Task to carry out:
Please return the lines below word for word, leaving out the pictures.

------------------------------------

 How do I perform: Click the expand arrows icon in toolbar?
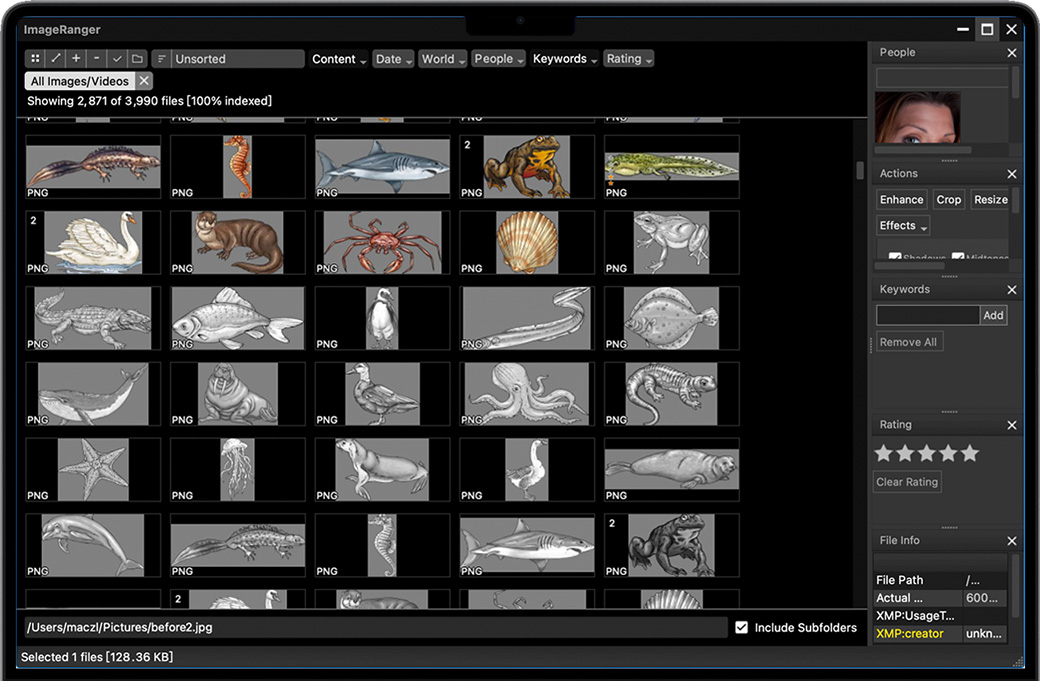tap(56, 59)
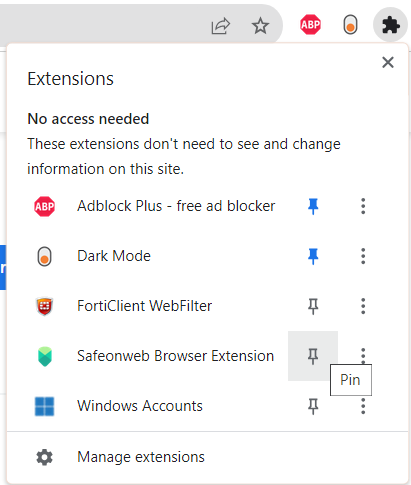Pin Safeonweb Browser Extension to toolbar
411x485 pixels.
(x=313, y=356)
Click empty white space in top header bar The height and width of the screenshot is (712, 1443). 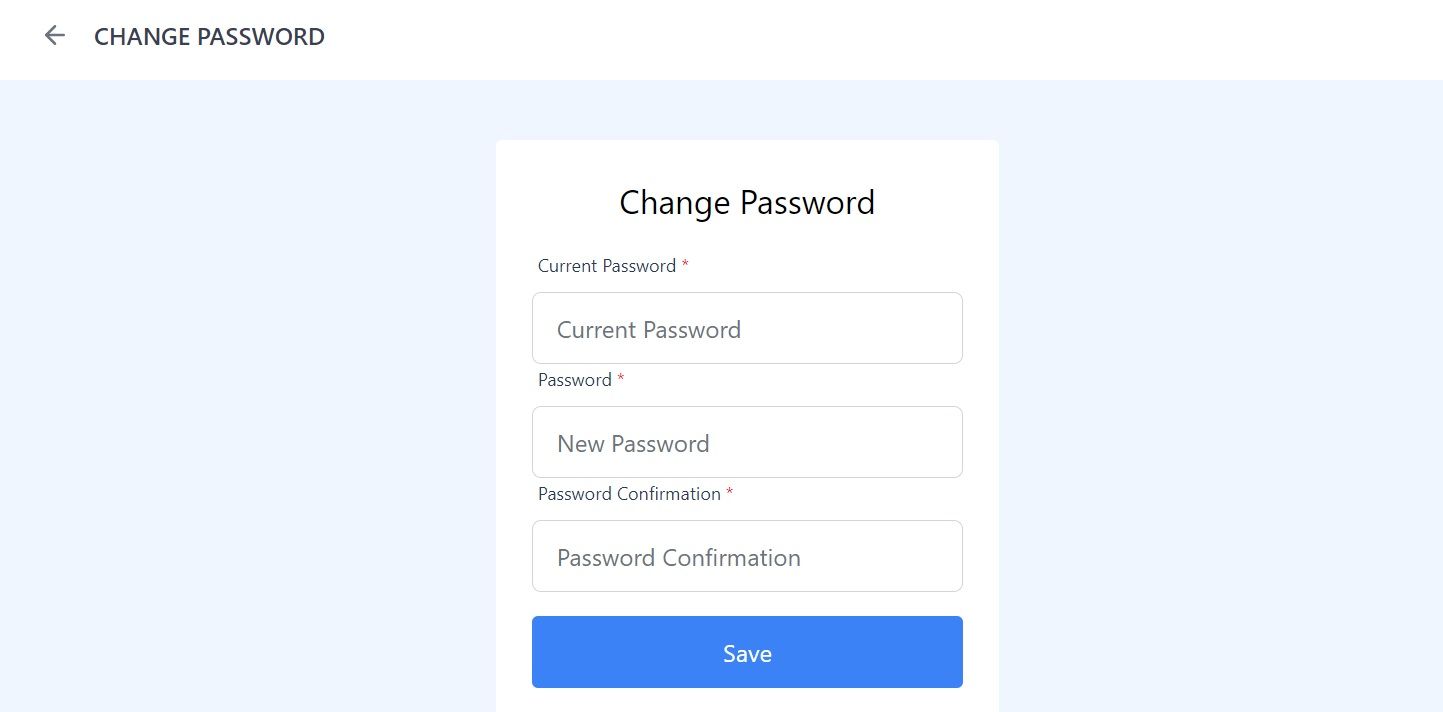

------------------------------------

Full solution:
 How do I perform: Click the expand arrows icon in toolbar?
tap(56, 59)
Pin Safeonweb Browser Extension to toolbar
411x485 pixels.
(x=313, y=356)
Click empty white space in top header bar The height and width of the screenshot is (712, 1443). 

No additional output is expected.